Exercise goal:
Your output should be the entries below, from the first line up to and including the line with "Pause the meter", reproduced exactly and with no other lines.
──────────────────────────────
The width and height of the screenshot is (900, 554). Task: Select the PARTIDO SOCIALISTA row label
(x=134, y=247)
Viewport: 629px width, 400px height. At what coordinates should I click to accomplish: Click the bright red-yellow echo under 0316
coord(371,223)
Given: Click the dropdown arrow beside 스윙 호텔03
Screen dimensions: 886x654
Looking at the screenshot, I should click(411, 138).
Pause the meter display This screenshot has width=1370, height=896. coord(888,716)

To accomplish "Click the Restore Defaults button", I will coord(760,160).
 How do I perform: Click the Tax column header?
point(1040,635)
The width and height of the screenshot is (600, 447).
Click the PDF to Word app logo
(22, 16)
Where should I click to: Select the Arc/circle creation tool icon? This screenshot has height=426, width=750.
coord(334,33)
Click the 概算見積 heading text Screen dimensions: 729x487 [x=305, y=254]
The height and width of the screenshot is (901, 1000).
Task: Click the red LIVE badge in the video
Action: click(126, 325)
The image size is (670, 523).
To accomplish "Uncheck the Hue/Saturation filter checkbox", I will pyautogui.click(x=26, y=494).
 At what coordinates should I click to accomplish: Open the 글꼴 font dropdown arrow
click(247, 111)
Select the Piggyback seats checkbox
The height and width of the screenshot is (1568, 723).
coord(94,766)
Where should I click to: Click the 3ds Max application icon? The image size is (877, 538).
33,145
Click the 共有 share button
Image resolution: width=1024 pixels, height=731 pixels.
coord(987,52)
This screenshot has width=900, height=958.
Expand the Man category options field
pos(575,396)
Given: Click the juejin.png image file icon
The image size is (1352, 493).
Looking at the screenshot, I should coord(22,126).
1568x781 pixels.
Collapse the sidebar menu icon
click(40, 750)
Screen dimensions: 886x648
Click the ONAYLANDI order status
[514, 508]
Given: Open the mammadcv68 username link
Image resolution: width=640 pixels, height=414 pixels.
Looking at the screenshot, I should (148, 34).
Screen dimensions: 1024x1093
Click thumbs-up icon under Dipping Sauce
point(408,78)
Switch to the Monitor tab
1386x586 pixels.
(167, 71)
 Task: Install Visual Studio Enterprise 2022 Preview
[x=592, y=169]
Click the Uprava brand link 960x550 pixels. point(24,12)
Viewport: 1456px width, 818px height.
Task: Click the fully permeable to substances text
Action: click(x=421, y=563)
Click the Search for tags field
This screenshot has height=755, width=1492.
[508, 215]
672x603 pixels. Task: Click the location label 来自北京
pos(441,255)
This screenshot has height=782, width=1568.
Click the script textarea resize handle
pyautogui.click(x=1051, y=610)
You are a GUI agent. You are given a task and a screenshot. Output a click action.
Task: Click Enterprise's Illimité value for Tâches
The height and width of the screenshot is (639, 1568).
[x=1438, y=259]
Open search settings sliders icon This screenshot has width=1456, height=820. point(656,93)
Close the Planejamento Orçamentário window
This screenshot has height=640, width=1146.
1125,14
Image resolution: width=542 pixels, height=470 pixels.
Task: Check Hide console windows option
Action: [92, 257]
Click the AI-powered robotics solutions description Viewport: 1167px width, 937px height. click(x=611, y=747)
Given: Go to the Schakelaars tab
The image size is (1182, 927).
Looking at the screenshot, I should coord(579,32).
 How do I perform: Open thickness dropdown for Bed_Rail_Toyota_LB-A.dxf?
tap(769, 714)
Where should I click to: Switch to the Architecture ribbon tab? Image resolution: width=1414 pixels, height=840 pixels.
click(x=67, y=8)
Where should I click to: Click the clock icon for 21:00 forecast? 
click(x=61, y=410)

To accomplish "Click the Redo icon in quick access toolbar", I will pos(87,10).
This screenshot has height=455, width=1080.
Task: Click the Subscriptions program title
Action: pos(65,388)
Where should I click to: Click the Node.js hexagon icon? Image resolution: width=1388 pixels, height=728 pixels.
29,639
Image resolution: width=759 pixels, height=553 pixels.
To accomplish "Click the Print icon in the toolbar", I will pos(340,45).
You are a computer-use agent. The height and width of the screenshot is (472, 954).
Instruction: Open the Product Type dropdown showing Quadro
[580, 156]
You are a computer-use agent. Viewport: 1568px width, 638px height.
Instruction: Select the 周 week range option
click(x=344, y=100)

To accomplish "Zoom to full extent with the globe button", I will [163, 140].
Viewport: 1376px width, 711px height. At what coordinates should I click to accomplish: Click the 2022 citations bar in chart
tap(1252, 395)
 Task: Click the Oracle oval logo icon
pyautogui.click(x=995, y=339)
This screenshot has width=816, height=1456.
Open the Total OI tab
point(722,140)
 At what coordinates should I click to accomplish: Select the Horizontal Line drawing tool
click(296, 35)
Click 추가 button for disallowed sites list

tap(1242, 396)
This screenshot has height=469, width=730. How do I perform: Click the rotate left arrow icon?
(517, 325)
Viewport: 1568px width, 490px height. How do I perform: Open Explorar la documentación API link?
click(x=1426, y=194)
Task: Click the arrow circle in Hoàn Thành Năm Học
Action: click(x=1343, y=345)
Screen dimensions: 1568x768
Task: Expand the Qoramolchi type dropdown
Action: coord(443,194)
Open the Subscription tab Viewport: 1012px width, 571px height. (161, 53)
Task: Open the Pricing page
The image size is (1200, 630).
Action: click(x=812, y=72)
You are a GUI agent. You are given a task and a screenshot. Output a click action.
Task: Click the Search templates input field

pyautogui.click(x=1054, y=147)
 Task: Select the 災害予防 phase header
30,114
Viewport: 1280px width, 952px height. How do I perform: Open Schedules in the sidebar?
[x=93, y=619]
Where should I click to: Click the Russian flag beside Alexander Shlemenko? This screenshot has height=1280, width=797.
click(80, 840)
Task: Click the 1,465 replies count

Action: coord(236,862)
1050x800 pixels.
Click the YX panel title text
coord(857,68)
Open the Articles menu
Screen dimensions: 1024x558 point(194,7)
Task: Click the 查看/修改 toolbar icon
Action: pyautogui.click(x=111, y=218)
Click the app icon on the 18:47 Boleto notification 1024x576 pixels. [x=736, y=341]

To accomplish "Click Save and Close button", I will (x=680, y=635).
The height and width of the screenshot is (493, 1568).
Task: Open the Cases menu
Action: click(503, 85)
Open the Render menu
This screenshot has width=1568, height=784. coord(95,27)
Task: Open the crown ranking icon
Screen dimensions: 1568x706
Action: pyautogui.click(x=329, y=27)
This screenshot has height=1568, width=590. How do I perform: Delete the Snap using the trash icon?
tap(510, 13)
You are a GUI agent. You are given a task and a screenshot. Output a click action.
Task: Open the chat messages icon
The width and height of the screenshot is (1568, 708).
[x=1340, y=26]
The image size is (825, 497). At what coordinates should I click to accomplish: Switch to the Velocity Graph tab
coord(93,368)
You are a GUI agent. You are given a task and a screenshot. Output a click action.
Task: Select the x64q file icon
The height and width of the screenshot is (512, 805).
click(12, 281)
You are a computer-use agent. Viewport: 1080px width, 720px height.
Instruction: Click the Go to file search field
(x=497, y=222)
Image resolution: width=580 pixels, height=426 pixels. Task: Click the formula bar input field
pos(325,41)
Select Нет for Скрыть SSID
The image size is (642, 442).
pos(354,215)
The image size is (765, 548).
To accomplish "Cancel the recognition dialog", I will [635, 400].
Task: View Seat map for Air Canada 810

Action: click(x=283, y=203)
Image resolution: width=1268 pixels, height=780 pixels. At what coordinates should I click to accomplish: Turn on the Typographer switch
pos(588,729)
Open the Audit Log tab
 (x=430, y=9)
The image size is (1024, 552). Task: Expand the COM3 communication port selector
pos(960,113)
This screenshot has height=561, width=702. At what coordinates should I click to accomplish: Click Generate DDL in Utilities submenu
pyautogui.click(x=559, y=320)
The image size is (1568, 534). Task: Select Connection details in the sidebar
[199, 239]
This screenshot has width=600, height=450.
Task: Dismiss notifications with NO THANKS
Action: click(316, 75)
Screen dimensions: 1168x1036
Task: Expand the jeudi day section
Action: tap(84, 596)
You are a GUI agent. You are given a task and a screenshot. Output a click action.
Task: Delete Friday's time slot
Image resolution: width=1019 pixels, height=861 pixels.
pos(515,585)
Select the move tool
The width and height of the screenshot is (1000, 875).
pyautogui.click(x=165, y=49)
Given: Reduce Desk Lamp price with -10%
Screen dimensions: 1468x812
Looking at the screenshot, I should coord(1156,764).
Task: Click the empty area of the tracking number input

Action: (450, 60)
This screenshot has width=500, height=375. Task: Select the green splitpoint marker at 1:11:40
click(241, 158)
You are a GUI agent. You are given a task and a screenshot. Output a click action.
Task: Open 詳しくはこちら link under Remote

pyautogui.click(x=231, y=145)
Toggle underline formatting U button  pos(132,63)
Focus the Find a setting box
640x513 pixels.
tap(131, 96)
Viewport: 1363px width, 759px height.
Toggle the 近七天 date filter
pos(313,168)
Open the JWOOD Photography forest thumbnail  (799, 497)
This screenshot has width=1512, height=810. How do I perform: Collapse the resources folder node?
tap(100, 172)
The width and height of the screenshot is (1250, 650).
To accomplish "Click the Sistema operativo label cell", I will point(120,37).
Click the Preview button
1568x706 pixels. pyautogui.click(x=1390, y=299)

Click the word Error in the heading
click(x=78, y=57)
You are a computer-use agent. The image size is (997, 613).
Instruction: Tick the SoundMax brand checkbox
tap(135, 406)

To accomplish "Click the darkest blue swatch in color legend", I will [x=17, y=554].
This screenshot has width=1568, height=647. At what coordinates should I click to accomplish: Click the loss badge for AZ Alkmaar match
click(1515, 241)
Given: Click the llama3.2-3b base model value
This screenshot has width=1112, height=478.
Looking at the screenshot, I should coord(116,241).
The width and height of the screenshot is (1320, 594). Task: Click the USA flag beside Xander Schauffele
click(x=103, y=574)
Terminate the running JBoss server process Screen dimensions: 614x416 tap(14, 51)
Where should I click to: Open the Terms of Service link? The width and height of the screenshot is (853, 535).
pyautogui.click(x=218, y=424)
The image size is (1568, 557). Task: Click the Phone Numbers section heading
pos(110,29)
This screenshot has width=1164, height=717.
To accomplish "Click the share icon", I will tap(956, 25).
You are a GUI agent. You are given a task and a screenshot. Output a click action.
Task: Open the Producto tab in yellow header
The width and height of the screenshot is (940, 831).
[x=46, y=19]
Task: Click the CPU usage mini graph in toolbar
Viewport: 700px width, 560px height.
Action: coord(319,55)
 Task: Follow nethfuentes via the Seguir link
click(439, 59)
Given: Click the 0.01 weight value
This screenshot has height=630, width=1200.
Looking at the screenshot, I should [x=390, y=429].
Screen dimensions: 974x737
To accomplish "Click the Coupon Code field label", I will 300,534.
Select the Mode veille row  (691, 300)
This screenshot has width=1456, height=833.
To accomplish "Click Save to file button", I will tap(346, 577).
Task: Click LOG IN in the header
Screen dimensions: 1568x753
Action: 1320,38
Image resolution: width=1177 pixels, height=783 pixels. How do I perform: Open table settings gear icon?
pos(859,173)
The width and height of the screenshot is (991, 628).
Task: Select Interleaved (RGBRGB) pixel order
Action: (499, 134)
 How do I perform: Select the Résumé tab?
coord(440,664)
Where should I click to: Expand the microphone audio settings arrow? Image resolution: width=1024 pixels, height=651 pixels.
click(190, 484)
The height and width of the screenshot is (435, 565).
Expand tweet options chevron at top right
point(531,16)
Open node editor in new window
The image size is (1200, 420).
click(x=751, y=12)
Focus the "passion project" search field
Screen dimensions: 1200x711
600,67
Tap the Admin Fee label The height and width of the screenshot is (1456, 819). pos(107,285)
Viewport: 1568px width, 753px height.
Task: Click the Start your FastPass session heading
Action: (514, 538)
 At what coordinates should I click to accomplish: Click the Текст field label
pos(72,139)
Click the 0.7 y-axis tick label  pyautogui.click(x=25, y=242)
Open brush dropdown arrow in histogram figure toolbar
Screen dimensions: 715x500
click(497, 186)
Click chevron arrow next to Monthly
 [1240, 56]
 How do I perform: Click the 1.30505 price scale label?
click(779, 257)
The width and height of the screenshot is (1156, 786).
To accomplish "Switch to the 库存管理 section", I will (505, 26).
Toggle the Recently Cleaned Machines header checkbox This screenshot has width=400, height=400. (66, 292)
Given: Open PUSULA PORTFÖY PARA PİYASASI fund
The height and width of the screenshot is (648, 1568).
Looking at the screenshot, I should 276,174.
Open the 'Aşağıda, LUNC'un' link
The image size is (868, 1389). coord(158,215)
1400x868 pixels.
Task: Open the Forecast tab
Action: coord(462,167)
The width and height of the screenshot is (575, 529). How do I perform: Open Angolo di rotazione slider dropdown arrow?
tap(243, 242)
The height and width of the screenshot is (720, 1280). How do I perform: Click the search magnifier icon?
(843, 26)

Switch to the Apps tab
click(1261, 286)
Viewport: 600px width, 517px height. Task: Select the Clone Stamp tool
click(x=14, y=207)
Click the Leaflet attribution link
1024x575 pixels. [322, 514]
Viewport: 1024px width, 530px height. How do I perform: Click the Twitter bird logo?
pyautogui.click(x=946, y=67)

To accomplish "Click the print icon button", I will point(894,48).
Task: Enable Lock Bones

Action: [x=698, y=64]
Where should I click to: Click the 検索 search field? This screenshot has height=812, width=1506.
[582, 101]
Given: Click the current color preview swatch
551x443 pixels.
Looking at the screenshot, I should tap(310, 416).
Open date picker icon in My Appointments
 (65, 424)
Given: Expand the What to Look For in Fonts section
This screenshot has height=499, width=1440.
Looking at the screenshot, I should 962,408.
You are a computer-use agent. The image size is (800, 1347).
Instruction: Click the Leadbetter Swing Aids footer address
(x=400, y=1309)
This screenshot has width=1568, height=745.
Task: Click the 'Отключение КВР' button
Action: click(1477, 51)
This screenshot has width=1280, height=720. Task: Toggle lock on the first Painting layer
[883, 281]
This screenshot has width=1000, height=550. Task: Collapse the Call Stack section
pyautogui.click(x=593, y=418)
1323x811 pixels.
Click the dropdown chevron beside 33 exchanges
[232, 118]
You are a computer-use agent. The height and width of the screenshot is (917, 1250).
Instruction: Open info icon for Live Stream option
──────────────────────────────
Solution to this problem:
The width and height of the screenshot is (900, 554). Task: Select the PARTIDO SOCIALISTA row label
(x=134, y=247)
Viewport: 629px width, 400px height. At what coordinates should I click to accomplish: Click the bright red-yellow echo under 0316
coord(371,223)
Given: Click the dropdown arrow beside 스윙 호텔03
Screen dimensions: 886x654
Looking at the screenshot, I should click(411, 138).
Pause the meter display This screenshot has width=1370, height=896. coord(888,716)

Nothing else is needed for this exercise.